* Objective *
Output the records from the beginning through the line with "coord(490,296)" as a JSON list of strings, one string per line, leaving out blank lines.

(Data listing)

────

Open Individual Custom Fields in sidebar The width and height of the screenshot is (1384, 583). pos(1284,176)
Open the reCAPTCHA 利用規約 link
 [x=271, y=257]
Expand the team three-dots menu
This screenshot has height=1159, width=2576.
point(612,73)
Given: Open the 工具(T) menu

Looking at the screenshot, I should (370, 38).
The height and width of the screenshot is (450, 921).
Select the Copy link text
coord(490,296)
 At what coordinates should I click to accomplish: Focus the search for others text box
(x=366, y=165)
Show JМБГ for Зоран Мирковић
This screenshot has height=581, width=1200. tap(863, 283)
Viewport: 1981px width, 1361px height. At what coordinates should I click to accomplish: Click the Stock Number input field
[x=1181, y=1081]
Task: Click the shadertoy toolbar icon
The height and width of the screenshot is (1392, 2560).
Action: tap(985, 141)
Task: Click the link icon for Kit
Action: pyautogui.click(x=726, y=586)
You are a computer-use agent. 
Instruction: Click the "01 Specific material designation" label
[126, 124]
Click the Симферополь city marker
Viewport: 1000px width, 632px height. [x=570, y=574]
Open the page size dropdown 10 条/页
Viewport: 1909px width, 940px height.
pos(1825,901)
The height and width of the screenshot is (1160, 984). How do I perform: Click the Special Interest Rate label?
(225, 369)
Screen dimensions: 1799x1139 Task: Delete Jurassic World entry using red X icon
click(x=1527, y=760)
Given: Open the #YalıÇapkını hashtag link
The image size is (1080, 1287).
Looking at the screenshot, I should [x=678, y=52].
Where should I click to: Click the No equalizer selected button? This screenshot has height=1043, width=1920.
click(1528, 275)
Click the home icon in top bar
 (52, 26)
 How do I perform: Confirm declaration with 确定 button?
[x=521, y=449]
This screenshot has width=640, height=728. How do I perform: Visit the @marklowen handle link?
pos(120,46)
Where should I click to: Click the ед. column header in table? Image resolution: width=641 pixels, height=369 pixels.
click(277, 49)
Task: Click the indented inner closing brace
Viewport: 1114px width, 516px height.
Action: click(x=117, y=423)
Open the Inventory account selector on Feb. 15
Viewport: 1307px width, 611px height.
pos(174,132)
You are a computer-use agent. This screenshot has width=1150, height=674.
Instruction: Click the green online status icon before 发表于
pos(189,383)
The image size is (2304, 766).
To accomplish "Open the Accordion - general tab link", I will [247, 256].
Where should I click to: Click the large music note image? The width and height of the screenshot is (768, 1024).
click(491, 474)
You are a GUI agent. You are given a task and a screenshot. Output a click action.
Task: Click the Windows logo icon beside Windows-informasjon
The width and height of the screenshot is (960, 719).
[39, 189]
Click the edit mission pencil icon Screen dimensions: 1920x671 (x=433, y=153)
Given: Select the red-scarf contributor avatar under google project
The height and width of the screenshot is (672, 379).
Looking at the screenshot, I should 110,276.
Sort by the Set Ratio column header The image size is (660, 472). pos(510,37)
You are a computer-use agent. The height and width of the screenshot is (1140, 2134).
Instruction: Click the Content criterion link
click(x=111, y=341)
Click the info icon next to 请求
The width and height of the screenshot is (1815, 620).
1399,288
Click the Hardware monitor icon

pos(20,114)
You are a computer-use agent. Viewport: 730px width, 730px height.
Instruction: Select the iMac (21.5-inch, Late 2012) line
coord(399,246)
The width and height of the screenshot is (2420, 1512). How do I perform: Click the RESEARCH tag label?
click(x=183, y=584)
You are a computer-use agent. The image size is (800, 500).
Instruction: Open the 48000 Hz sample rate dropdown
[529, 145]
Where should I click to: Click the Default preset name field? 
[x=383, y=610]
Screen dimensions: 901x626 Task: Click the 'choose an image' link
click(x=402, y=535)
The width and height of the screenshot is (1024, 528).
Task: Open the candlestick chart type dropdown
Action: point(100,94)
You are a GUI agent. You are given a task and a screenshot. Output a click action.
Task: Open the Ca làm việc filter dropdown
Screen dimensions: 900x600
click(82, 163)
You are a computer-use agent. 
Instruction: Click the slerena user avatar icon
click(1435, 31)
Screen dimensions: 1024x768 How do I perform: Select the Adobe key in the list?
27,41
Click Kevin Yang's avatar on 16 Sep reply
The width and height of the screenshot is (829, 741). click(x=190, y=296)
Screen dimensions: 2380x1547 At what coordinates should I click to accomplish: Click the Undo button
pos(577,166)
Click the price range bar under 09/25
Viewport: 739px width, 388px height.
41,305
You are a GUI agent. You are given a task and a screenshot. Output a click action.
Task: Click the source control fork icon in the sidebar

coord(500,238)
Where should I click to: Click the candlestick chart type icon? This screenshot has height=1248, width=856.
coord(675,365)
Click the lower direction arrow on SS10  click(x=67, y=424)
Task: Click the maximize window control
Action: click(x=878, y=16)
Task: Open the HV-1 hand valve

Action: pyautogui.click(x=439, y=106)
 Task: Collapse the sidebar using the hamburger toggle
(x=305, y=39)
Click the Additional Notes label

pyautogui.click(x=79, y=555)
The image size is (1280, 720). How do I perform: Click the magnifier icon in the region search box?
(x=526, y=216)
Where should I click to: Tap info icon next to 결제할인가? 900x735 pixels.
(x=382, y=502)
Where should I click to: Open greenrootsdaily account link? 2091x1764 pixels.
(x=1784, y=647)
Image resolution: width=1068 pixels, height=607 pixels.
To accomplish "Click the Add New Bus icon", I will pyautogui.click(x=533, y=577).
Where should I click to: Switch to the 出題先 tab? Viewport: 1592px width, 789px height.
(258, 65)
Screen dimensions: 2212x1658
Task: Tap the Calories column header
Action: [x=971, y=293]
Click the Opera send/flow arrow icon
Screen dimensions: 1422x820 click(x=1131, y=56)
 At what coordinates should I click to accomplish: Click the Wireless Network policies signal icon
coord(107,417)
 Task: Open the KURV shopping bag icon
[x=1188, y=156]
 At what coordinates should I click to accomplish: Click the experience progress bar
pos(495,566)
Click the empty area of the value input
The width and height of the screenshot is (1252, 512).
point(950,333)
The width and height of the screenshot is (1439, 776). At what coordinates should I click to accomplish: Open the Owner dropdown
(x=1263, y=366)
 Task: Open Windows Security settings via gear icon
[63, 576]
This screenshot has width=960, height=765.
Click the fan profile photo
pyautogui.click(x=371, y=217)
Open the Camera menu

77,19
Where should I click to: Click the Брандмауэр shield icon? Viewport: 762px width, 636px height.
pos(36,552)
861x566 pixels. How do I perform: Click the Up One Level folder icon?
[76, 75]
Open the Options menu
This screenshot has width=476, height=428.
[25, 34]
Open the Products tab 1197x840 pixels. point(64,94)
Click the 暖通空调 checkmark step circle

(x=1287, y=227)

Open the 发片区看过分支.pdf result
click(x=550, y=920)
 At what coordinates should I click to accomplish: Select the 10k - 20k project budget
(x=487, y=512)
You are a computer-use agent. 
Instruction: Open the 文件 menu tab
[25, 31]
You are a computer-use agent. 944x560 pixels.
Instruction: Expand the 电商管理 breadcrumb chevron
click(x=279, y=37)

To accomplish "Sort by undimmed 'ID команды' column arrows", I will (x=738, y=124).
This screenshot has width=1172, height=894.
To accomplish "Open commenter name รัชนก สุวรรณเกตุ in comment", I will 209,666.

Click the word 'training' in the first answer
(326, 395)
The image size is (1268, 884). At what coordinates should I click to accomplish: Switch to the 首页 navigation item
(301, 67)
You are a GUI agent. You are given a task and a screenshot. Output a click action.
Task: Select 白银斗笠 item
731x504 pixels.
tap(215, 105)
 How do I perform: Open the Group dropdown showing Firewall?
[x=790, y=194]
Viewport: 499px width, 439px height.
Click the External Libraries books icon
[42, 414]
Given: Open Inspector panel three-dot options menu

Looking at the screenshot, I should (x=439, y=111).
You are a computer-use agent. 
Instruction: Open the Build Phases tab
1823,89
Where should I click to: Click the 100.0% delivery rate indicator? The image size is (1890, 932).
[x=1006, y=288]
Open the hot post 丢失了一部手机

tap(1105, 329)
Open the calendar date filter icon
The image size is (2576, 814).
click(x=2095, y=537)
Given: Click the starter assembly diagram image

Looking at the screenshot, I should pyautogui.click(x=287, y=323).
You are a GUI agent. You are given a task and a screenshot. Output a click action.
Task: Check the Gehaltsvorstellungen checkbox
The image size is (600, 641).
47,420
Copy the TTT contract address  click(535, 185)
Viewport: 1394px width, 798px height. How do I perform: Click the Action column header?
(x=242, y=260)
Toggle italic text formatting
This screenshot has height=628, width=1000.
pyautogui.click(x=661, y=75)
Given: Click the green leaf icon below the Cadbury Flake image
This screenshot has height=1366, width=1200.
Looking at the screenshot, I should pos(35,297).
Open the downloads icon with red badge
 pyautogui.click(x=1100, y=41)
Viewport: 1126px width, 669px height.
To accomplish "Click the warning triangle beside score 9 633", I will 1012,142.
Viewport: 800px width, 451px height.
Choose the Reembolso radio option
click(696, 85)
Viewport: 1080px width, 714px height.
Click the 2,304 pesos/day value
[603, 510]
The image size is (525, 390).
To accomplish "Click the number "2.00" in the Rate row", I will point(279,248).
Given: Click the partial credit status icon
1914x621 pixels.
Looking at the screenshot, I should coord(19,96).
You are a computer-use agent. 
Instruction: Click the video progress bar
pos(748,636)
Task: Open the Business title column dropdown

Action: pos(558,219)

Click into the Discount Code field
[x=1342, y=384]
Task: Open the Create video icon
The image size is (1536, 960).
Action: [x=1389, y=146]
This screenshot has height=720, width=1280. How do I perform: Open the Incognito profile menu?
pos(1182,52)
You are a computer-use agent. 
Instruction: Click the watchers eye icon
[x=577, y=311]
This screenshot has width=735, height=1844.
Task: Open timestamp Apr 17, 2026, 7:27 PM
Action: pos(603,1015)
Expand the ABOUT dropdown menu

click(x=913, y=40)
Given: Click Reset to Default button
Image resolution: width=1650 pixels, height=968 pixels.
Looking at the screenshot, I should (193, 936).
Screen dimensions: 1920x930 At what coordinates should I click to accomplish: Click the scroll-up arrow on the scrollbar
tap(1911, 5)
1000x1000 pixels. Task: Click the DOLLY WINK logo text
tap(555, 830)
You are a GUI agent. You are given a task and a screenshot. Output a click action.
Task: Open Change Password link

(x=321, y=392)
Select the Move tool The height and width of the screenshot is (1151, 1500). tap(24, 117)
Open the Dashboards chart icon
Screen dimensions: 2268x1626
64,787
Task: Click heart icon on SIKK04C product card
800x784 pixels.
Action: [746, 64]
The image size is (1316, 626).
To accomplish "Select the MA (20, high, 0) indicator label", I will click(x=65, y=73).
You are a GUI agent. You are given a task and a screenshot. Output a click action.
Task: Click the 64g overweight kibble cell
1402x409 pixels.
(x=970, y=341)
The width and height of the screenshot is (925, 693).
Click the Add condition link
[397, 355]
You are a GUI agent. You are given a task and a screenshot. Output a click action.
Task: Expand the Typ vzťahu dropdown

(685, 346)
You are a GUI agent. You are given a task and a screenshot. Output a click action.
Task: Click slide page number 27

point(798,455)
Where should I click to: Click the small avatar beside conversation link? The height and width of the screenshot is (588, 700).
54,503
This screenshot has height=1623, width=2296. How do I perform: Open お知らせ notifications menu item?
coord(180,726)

────

* The reply *
[
  "Open Individual Custom Fields in sidebar The width and height of the screenshot is (1384, 583). pos(1284,176)",
  "Open the reCAPTCHA 利用規約 link",
  " [x=271, y=257]",
  "Expand the team three-dots menu",
  "This screenshot has height=1159, width=2576.",
  "point(612,73)",
  "Given: Open the 工具(T) menu",
  "Looking at the screenshot, I should (370, 38).",
  "The height and width of the screenshot is (450, 921).",
  "Select the Copy link text",
  "coord(490,296)"
]